MaryBeth didn't say much of anything. She and her friends didn't just up and run from the party, but they slinked off to the bathroom trip of no return, as I never saw them again that night.
Within a day or two, I got a call from Barteemus, who promptly informed me that his peep show had been shut down for good. "For some reason," he said (as he wasn't present at the time of B-Rad's revelation), the Robinsons had hung some heavy, dark colored window treatments over all of the windows on the back side of the house. Of course, I put two and two together.

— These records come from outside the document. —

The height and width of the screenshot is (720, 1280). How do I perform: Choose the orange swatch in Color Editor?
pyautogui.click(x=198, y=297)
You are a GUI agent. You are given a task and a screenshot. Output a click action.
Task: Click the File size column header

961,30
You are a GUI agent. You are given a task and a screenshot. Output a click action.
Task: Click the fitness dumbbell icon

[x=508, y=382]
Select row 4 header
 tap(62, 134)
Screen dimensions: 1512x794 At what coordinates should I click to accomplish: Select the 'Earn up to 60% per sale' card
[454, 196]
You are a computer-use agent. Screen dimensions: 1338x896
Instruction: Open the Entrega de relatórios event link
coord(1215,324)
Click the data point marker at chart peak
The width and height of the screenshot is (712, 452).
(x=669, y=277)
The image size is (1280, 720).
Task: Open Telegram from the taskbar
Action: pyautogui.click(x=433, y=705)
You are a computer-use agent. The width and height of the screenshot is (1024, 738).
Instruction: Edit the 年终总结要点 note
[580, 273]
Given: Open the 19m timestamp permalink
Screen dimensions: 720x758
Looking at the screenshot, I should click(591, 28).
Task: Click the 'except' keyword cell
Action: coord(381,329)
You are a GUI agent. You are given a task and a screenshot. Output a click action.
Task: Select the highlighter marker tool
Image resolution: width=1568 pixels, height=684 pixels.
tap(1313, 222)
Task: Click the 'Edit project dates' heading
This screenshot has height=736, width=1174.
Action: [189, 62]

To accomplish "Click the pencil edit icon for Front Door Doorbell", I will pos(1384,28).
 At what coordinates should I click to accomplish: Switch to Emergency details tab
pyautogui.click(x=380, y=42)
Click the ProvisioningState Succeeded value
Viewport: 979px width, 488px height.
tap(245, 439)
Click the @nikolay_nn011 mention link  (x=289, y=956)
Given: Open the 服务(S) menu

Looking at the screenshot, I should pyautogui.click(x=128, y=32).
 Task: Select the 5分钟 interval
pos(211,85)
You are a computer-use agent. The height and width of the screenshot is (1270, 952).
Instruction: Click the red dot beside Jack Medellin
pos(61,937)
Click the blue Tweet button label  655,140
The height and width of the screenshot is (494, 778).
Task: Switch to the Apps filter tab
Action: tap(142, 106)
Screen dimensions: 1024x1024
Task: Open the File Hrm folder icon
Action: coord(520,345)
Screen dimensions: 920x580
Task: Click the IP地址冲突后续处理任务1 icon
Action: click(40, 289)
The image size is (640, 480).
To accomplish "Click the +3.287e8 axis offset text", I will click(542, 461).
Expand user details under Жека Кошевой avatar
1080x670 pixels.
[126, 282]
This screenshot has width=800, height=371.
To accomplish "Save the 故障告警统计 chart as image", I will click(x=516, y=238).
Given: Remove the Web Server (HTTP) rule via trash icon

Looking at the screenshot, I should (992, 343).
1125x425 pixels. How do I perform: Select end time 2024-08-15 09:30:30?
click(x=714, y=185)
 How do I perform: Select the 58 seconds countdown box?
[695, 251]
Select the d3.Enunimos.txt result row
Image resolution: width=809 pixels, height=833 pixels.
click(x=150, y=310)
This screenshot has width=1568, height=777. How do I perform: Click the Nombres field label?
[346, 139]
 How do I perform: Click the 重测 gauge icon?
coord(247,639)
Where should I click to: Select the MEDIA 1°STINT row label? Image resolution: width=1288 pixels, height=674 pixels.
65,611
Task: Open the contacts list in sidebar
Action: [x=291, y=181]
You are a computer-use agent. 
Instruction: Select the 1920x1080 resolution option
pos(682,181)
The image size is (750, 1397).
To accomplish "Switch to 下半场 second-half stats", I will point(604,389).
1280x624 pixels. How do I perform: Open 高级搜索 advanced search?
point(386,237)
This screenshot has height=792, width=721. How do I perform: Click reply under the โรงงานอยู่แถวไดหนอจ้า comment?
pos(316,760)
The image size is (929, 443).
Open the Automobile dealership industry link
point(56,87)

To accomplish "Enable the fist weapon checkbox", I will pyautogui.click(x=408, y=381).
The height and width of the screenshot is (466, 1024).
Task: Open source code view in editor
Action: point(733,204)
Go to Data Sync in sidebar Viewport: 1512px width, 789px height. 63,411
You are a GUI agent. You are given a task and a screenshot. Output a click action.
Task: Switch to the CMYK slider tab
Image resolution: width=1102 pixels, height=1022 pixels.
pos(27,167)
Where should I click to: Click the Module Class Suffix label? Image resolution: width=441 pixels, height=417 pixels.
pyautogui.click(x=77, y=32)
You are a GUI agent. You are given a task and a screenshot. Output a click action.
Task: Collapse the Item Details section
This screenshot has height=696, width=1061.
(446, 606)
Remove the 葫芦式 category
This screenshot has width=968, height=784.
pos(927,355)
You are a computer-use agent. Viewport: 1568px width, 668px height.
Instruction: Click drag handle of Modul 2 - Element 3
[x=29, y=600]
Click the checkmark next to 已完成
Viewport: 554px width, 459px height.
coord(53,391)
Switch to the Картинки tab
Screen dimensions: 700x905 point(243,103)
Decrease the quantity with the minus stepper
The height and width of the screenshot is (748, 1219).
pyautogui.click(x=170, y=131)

I never saw MaryBeth again, at least not from a distance of less than about 300 yards. Whenever I'd run by her house, she was nowhere to be found. When I'd spot her checking the mail in the distance, I would notice her rapid scamper to be away from the road before I ran by.
Lost opportunity, I reckon. One of many.
Football Loki, please consider this, my humble offering...let not my beloved Crimson Tide pass on the opportunity that is before them with a victory over the Florida Swamp Critters. Roll Tide.